Mike Vick announced this week that he’d like to coach football now that his playing days are over.

The quarterback retired this offseason and now the former Atlanta Falcon is exploring his post-NFL options. ESPN and others are gaga over Vick’s possible plans to coach. In fact they seem to have a Chris Matthews-esque tingle up their leg about it. After all, Vick is one of their favorites. He’s most certainly their favorite dog electrocutor/hanger/shooter/drowner. Kordell Stewart has nothing on Vick’s versatility when it comes to torturing and killing animals. Mr. Vick is the true ‘Slash’.

Vick’s NFL career came crashing down in 2007 after he pled guilty for his involvement in a gruesome dog fighting ring. The signal caller spent 21 months in federal prison. He was released by Atlanta shortly before leaving prison. Much to the joy of those who put football above all things, Vick got another chance in the pros with the Philadelphia Eagles. He also spent time with the New York Jets and Pittsburgh Steelers. Despite years of forcing dogs through the ‘rape machine’, Vick was once again a welcomed part of Roger Goodell’s football machine. The same league that has shunned Tim Tebow embraced Vick with open arms.

The love affair with Vick continues for some. ESPN’s Darren Woodson, for one, thinks it’s peachy keen that the man who led the NFL’s Peach State franchise wants to coach. Woodson gushed on air Friday about Vick, saying he has a “great story to tell”. Woodson also alerted the public that Vick would be a grand teacher because he’s had his “ups and downs”. So that’s what we call the mutilation of dogs now? Ups and downs? Thanks, Darren. That’s the type of journalism that the ESPNs, MSNBCs, and CNNs of the world love to spew.

Vick served his penalty for what he did and all NFL teams had the right to sign him. It doesn’t mean the Eagles, Jets, and Steelers had to. But they did. People blindly supported a man who committed evil act after evil act simply because he could scramble with the best of them. He also scrambled the brains of dozens of dogs. Yet Vick is celebrated by many NFLers and by even more media members. Some of these same people are offended by the hunting of wild animals for food but at the same time they chalk up violent fighting rings to the victims being ‘just dogs’.

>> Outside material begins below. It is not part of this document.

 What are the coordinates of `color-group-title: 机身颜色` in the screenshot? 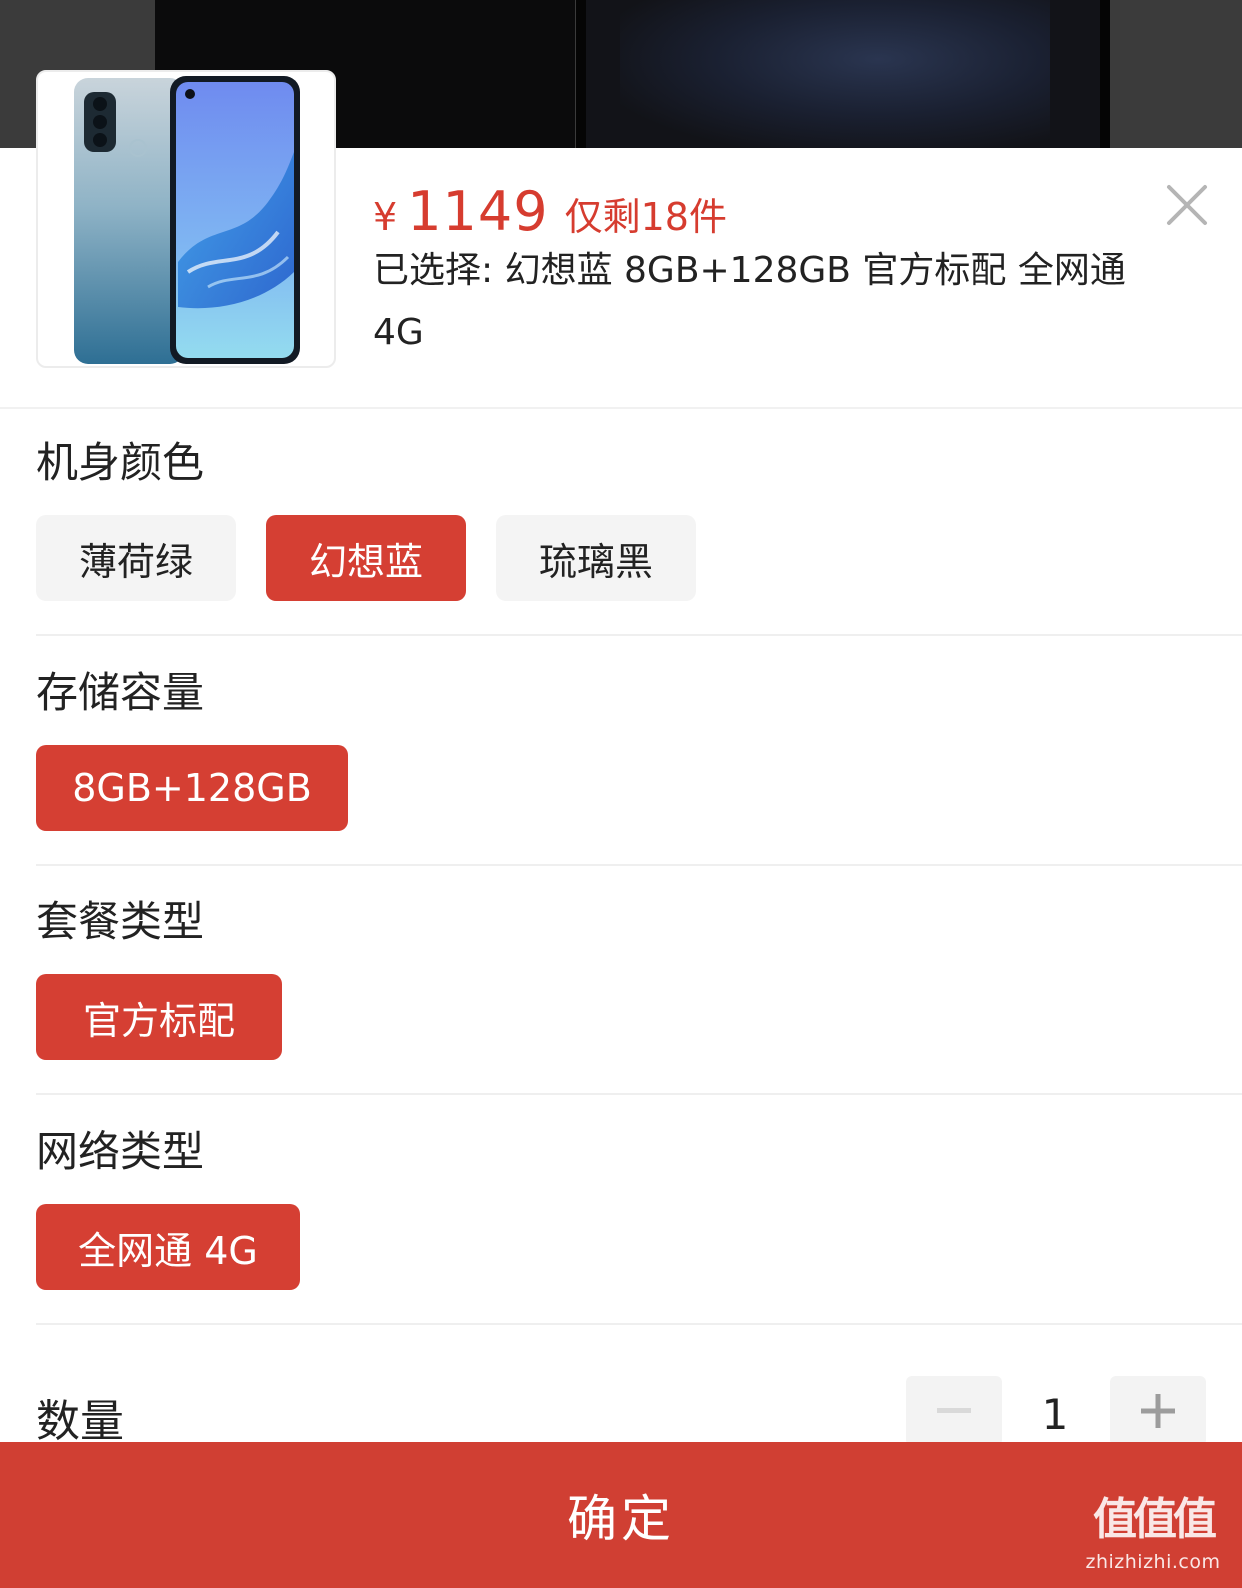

If things go as expected, Vick will coach on some level soon. Unless he’s busted for something, he’ll probably be roaming the NFL sidelines before too long. The same people who loathe our police and military will praise Vick as some sort of a hero. They’ll tell us he overcame his ‘mistakes’. You know, mistakes. Like leaving the milk out overnight, forgetting to close the garage door, or bludgeoning the skulls of dogs for years. Mistakes.

The media will continue to love this character, while at the same time do everything in its power to bring down good people. You can call them out and not accept their coverage or you can look the other way because the NFL is too high on your priority list. But no matter what, the truth will always be there. Mike Vick is a first ballot Hall of Fame dog killer and not much else.